本发明属于输血检验技术领域,涉及一种血小板抗体检测试剂盒及其使用方法。
背景技术:
随着肿瘤、血液系统疾病患者的显著增加及临床输血医学的快速发展,血小板输用量逐年攀升。血小板输血作为提升血小板计数,防止出血,保障患者生命安全的有效措施,其安全、科学、有效的输注已成为临床输血技术发展的必然要求。然而,目前我国大多数血小板输血仍然采用随机输注(即“盲输”),不相合的血小板输入患者体内后迅速被机体免疫系统破坏清除,导致血小板输注无效症频繁发生,不仅浪费了宝贵的血小板资源,而且延误了患者的最佳治疗时机,还增加了患者痛苦和经济负担。目前血小板抗体主要有血小板同种异体抗体,包括hla抗体,hpa抗体及其它血小板反应性抗体。血小板自身抗体,包括患者自身血小板结合抗体和自身游离抗体。血小板抗体主要在肿瘤患者、白血病、再生障碍性贫血、溶血性贫血、特发性血小板减少症、新生儿血小板减少症、骨髓异常综合症﹑妊娠史等血小板输注无效疾病患者中存在,同时会存在各种血小板抗体产生的临床综合症。

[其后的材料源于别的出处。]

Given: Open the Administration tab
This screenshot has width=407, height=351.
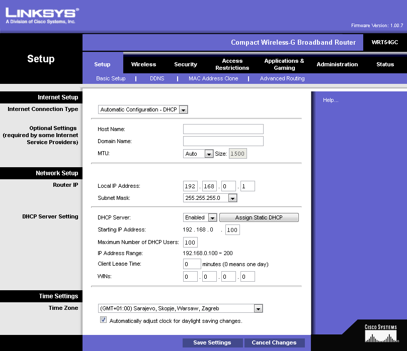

为改善这一现状,提高患者血小板输血效果,国内部分临床医院新增开展了血小板抗体检测项目。目前已存在的血小板血型检测技术有:血小板免疫荧光试验、酶联免疫吸咐试验;混合被动血凝技术、混合细胞粘附试验(固相技术)、特异的单克隆抗体对血小板抗原固定试验等,但这些试验的操作程序都比较复杂,需要时间长,有的所需设备仪器昂贵,所以血小板血型配型到目前还没有成为临床血小板输血的常规检测项目,部分项目在临床开展过程中因准确性和灵敏度达不到安全输血要求,操作过于繁琐,逐渐被临床淘汰。目前临床常用的固相红细胞吸附试验技术(solid-phaseredcelladherence,sprca)和单克隆特异的血小板抗原固定试验(monoclonalantibody-specificimmobilizationofplateletantigensassay,maipa),sprca技术原理为在反应板中包被抗血小板单克隆抗体,血小板悬液经离心洗涤后可在反应孔底部形成血小板单层。加入血清或血浆,在孔中经过孵育后,若该血清或血浆中含有血小板抗体,则该抗体与反应孔中的血小板单层结合,未结合的成分通过洗涤被去除。加入抗人igg及人igg致敏红细胞(指示红细胞),经离心后指示红细胞通过抗人igg的桥连与血小板单层上的血小板抗体结合,因此阳性反应为指示红细胞平铺在反应孔底部表面。而阴性反应为指示红细胞在离心力的作用下聚集于反应孔底部中央;maipa技术原理为血小板先结合人的同种抗体,然后与不同的抗血小板膜糖蛋白的(抗gpib、gpiib、gpiiia、gpix、hla等)鼠抗人血小板单克隆抗体孵育。经洗涤后裂解血小板,将产物移至包被的羊抗鼠igg微孔板内,通过辣根过氧化物酶标记羊抗人igg,经酶底物显色可以检测血小板膜糖蛋白特异的同种抗体。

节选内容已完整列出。